[Problem set]:
A – In the Covid-19 testing update, what daily testing capacity was reached on Saturday 31 October?
B – Rewrite the part of the Covid-19 testing update starting with "The latest update" and going on through "and new technologies.", putting "test capacity" wherever "testing capacity" appears.
C – Summarize the Covid-19 testing update in two sentences.

[Provided text]:
The latest update from the Health Secretary on the Covid-19 testing picture:
As a result of partnerships with NHS and university labs, new cutting-edge testing innovations and a recruitment drive boosting the UK’s coronavirus diagnostic industry, NHS Test and Trace has rapidly expanded testing capability ahead of winter. I’m delighted to let you know that we met our target of 500,000 testing capacity per day on Saturday 31 October with a capacity of 519,770. In addition, the Prime Minister has also announced everyone living or working in Liverpool will now be offered COVID-19 testing, whether they have symptoms or not, in the first pilot of whole city testing in England made possible by the dramatic increase in testing capacity and new technologies.
To meet the unprecedented scale of challenge this pandemic presents, a national effort of people and organisations – from national and local government, the NHS, Public Health England, the military, academia, businesses, charities and others – to create a massive scale testing and tracing programme.

[Given data]:
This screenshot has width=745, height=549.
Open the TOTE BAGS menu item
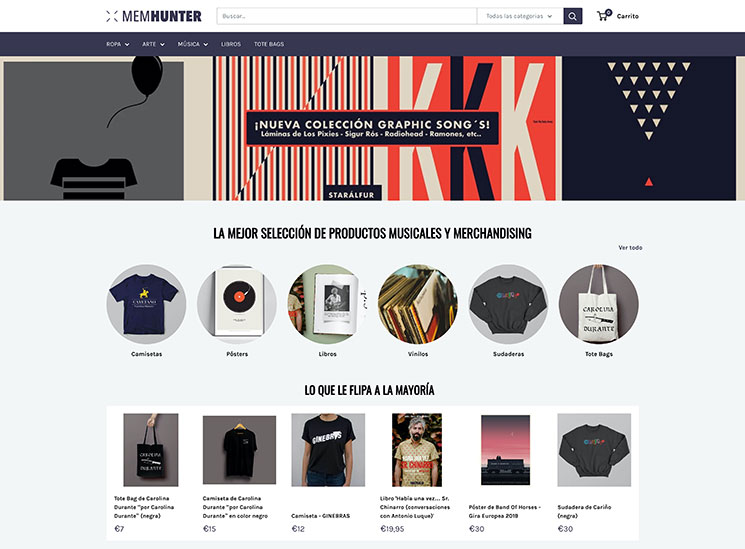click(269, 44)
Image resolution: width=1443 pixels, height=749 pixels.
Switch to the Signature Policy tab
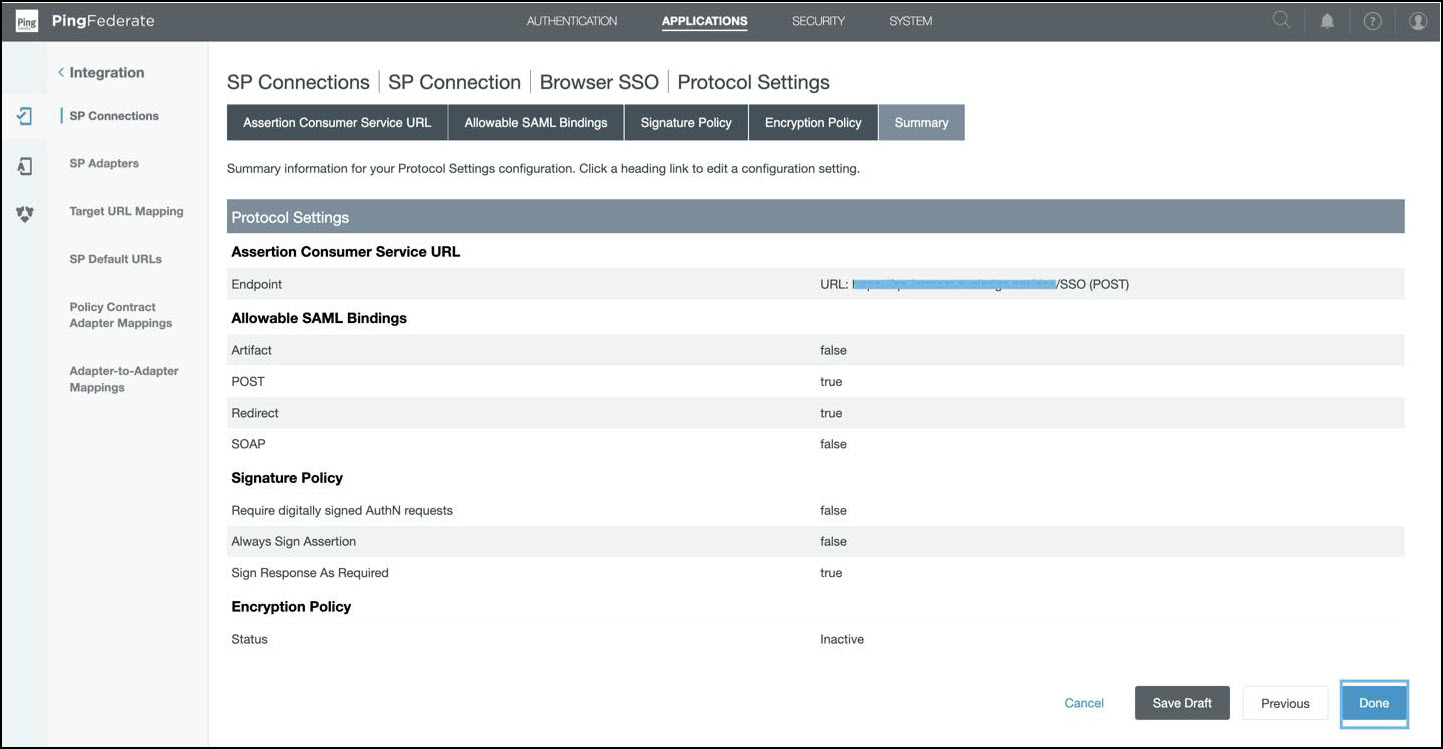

[Completed exercise]:
A – 519,770

B –
The latest update from the Health Secretary on the Covid-19 testing picture:
As a result of partnerships with NHS and university labs, new cutting-edge testing innovations and a recruitment drive boosting the UK’s coronavirus diagnostic industry, NHS Test and Trace has rapidly expanded testing capability ahead of winter. I’m delighted to let you know that we met our target of 500,000 test capacity per day on Saturday 31 October with a capacity of 519,770. In addition, the Prime Minister has also announced everyone living or working in Liverpool will now be offered COVID-19 testing, whether they have symptoms or not, in the first pilot of whole city testing in England made possible by the dramatic increase in test capacity and new technologies.

C – NHS Test and Trace has rapidly expanded testing capability ahead of winter and met its target of 500,000 testing capacity per day on Saturday 31 October, with a capacity of 519,770. Everyone living or working in Liverpool will now be offered COVID-19 testing, whether they have symptoms or not, in the first pilot of whole city testing in England.